Most historical analyses rely purely on text, but numbers often tell the most compelling stories of demographic shifts. This project is a comprehensive, interactive data visualization website that tracks and analyzes the profound economic drivers behind Puerto Rican migration to the mainland United States from 1950 to 2024.

View the Interactive Website | View on GitHub


Data-Driven Storytelling

The project bridges the gap between historical literature (specifically Piri Thomas’s Down These Mean Streets) and quantitative demographic realities. By fusing literary analysis with deep datasets from the U.S. Census Bureau, IPUMS USA, and Federal Reserve Economic Data (FRED), the platform visualizes the structural forces that drove mass displacement and resettlement.

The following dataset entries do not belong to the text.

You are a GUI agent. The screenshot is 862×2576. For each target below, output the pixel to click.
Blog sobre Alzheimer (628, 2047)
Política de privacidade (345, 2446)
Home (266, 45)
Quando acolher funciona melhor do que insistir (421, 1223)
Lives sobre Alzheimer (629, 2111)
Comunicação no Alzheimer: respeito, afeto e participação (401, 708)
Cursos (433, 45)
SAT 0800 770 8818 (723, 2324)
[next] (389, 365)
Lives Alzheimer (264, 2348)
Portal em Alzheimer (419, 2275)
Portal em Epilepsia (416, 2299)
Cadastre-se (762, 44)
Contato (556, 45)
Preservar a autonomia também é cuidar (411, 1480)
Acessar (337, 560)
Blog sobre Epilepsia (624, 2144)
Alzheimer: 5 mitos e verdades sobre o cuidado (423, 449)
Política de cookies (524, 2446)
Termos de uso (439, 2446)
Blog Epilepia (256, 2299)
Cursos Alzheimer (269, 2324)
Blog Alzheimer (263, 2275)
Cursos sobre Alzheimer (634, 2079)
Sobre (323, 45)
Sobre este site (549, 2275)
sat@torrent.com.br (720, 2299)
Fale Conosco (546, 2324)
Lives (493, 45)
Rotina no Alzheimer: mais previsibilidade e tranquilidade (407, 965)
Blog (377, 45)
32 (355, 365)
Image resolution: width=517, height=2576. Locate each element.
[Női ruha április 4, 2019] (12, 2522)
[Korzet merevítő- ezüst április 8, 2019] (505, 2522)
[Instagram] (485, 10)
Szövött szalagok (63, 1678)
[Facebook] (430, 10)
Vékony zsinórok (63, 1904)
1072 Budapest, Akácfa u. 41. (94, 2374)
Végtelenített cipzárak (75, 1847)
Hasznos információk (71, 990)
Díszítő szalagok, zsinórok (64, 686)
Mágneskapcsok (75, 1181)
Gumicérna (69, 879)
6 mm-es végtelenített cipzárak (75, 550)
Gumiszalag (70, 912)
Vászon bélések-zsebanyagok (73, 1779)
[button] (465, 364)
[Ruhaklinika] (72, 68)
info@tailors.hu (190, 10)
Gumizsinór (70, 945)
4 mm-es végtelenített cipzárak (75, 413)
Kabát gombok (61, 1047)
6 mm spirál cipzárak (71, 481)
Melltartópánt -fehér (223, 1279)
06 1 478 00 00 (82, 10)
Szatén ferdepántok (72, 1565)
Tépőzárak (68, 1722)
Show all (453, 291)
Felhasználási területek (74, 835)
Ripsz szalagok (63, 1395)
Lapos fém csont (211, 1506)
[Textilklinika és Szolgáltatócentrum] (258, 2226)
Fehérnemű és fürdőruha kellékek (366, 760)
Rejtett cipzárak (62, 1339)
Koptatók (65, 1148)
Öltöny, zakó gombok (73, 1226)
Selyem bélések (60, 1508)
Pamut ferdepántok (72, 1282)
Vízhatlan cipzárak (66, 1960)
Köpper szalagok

The Three Eras of Migration

The interactive experience guides users through three distinct historical phases:

  1. The Great Migration (1950s–1970s): Driven by Operation Bootstrap’s shift from agriculture to manufacturing, displacing hundreds of thousands of workers who hyper-concentrated in New York City (representing 88% of mainland Puerto Ricans in 1940).
  2. The Dispersion (1980s–2000s): The shift away from New York and the rise of a U.S.-born mainland majority—the “Nuyorican” shift.
  3. The Modern Exodus (2010s–Present): Driven by modern debt crises and natural disasters, visualizing the massive geographic reorientation toward Florida and the American South.

Technical Implementation

The website is explicitly designed for smooth, scroll-driven storytelling.

  • Frontend: Built with vanilla HTML/CSS, utilizing CSS animations (IntersectionObserver) for staggered, fade-in loading of text and graphs as the user scrolls.
  • Data Visualization: Employs Python (Pandas) and Plotly to generate rich, interactive HTML charts. These standalone interactive iframe graphs allow users to hover over data points, zoom into specific timelines, and toggle demographic variables natively in the browser without a backend server.
  • Data Engineering: Cleaned, processed, and merged multiple decades of raw IPUMS microdata and historical census records to create continuous time-series analyses.